- Opening Delimiter -
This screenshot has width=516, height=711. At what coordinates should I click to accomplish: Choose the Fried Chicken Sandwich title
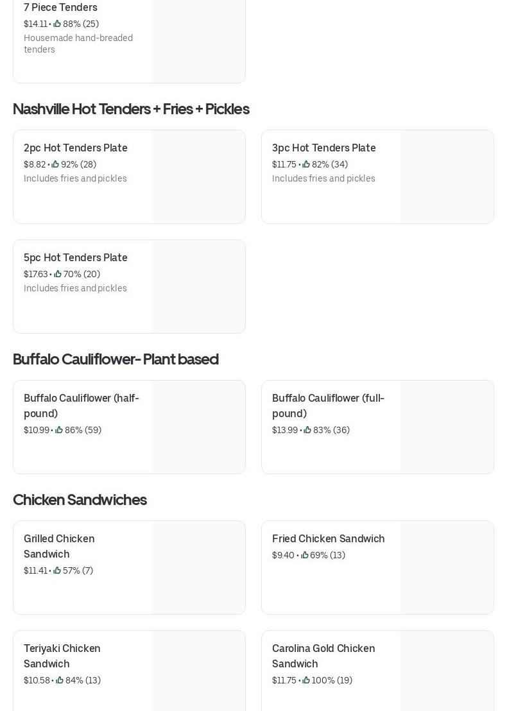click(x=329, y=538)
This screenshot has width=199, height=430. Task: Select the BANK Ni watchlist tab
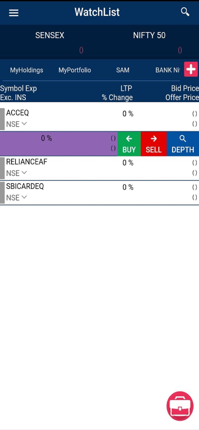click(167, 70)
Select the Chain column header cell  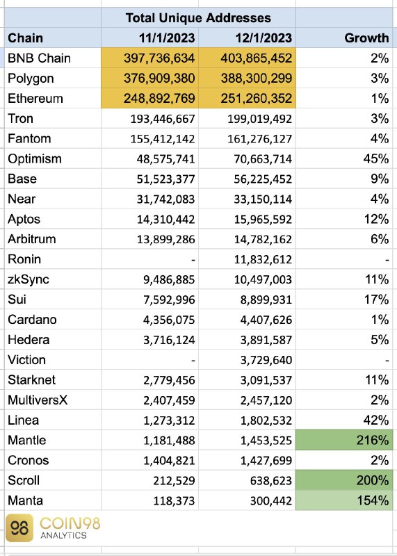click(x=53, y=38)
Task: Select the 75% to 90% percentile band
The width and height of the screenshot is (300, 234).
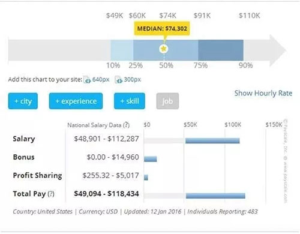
- Closing Delimiter -
- Opening Delimiter -
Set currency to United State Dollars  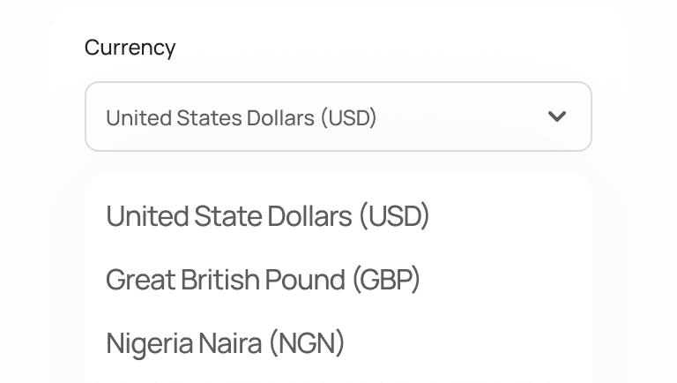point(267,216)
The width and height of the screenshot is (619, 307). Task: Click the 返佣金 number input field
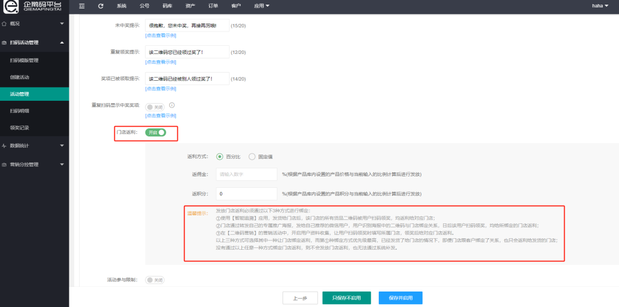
- Closing Delimiter -
- Opening Delimiter -
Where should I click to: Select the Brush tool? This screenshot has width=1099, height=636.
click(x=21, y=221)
- Closing Delimiter -
=== Exercise details ===
Using the entries shown above, reproduce verbatim the lines from the line bearing "Task: Select the 75% to 90% percentile band" to the line bearing "The width and height of the screenshot is (300, 234).", inclusive.

=== Response to the exercise ===
Task: Select the 75% to 90% percentile band
The width and height of the screenshot is (300, 234).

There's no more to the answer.